**Extract to read**
Speculation: The CCX in Zen 2

realibrad · Nov 5, 2018

beginner99 said:
4 Zen1 cores will obliterate 8 jaguar cores easily especially in single-threaded limited scenarios. clock them at their optimum around 2.5 ghz and they are very power efficient. I admit the gpu part would be somewhat of an issue. Vega 56-like could be around 450mm2 + 96mm2 for 4 zen1 cores = 550mm2 on 14nm. maybe bit smaller on 12nm. For sure doable in 2020 when yields should be excellent.

I remember a graph when zen was fist being tested. I think saying very efficient is if anything an understatement. I remember being shocked at how low the power usage was when it was clocked lower.

Vattila · Nov 22, 2018

Things have changed slightly here: The poll results now show 4-core CCX in the lead with 44%. 6-core is still at 41% (I chalk that down to stubbornness or loss of interest in this thread), and 8-core gained some proponents lately to 15%, presumably with the 8+1 chiplet rumours, speculation and details of Rome becoming public.

It seems that 4-core is now pretty much confirmed, with this tweet from VideoCardz.com:

"2x AMD Eng Sample: 2S1404E2VJUG5_20/14_N (64C 1.4Ghz 800MHz IMC, 64x 512KB L2, 16x 16MB L3)"

https://twitter.com/VideoCardz/status/1065553242518626304?s=19

In other words, there are 16 L3 caches, and as we know the L3 in Zen acts as a crossbar between cores in a CCX (CPU core complex). 64/16 = 4 cores in each CCX.

Now, some interesting topology questions: Are the cores connected to the IO chiplet through a 9-port Infinity Fabric router (all cores connect directly to this router for access to IO and external cores) or, more likely, does each CCX have its own 5-port IF router, with a third 3-port IF router connecting to the IO chiplet (or 6-port IF per CXX in a triangle arrangement), or less likely, just two 5-port IF routers with independent links to the IO chiplet?

HurleyBird · Nov 22, 2018

It does greatly increase the likelihood of a 4-core CCX, but at the same time Sandra (that's what this is going by the readout) doesn't always get every detail right on pre-release hardware.

**Dataset content**
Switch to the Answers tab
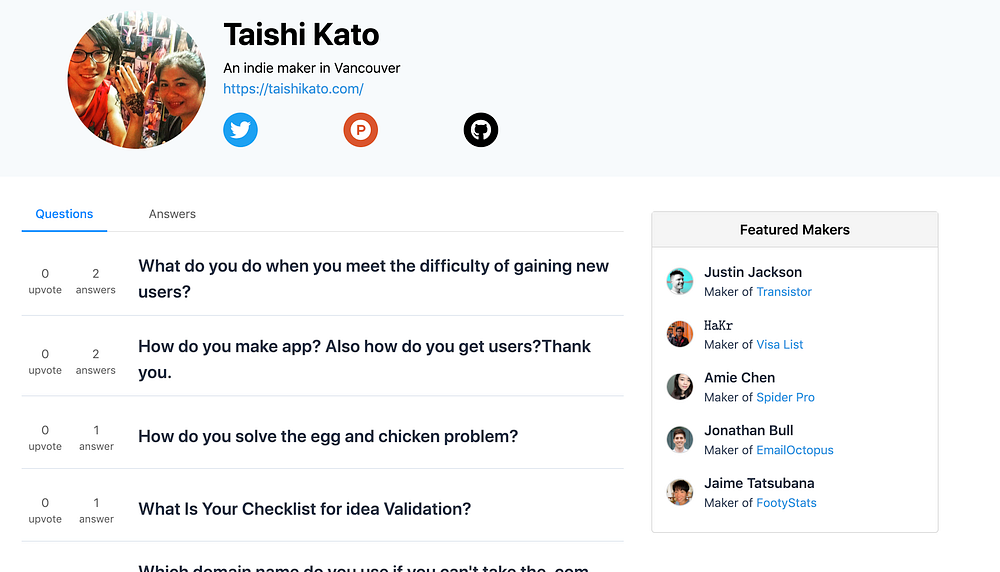Image resolution: width=1000 pixels, height=572 pixels. (172, 214)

**Your goal**
In the Zen 2 CCX forum thread, what percentage of the poll did the 6-core CCX option have?

**Task response**
41%